Hi All, I see that Float 32-bit word order is big-endian (PowerPC) on all platforms. This is a pain for performance and a pain for code generation in Cog. For example using SSE2 instructions it is trivial to swizzle a PowerPC-layout Float into an xmm register using the PSHUFD SSE2 instruction but tediously verbose to swizzle on write, because one has to swizzle to an xmm register which is hence destructive, which means three instructions (shuffle, write, unshuffle) just to write a Float result. Yes, ok 2 extra instructions is small potatoes, but they're still starch. So I wonder what would the impact be of maintaining Floats in platform order? There are a number of possible solutions.
1. Floats are always in platform order and swizzled on image load when moving from little-endian to big-endian or vice verce. Image code must be rewritten to take the platform's endianness into account. (requires an image rewrite)

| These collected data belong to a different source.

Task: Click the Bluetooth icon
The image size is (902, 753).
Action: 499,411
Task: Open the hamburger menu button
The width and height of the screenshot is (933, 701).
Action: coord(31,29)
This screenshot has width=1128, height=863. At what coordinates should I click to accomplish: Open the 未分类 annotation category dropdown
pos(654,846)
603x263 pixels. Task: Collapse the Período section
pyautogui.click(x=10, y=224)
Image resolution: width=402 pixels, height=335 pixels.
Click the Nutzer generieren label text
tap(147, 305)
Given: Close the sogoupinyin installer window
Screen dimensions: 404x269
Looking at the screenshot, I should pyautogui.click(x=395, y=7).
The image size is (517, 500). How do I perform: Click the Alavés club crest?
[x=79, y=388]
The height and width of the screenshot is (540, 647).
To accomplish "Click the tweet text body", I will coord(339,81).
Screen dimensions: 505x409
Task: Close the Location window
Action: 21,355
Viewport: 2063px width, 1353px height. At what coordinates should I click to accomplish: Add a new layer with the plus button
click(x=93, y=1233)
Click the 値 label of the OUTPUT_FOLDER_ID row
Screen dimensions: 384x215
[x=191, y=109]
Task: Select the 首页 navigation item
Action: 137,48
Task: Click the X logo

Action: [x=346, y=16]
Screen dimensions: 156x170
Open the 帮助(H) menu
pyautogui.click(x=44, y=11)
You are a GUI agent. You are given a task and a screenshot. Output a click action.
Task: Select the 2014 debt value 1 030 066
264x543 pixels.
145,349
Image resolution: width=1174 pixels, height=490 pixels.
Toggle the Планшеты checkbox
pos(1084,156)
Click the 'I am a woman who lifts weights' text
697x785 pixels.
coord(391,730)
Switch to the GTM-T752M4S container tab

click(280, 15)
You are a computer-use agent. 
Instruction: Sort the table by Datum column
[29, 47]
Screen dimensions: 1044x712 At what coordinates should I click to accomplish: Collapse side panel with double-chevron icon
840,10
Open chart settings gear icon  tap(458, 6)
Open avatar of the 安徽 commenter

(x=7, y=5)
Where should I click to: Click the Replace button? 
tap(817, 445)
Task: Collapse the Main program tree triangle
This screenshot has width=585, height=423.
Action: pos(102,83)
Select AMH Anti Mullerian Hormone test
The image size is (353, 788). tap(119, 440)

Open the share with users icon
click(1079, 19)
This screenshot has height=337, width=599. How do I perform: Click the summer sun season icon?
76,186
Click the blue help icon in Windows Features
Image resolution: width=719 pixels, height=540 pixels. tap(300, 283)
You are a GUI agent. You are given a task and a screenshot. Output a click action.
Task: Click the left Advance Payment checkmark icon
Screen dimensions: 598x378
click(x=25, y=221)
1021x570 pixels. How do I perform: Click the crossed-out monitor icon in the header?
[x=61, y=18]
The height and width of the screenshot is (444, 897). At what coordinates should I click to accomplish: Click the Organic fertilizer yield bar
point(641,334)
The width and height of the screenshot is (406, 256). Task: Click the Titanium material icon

2. As for 1 but the image is isolated from the change by providing two primitives, primitiveFloatAt and primitiveFloatAtPut which are implemented with selectors at: basicAt: at:put: and basicAt:put: on Float. These primitives map index 1 onto the most significant word and index 2 onto the least significant word. (requires no image rewrite, but does require a file-in of the four implementations)
3. as for 1 but the image is isolated from the change by providing four primitives primitiveFloatLowWord, primitiveFloatLowWordPut primitiveFloatHighWord & primitiveFloatHighWordPut (requires as much of a rewrite of image code as 1)
4. as per 1 but provide two primitives primitiveFloatBits prmitiveFloatBitsPut which answer or store 64-bit non-negative integers. (requires as much of a rewrite of image code as 1 but is cleaner and scales to 128 bit floats)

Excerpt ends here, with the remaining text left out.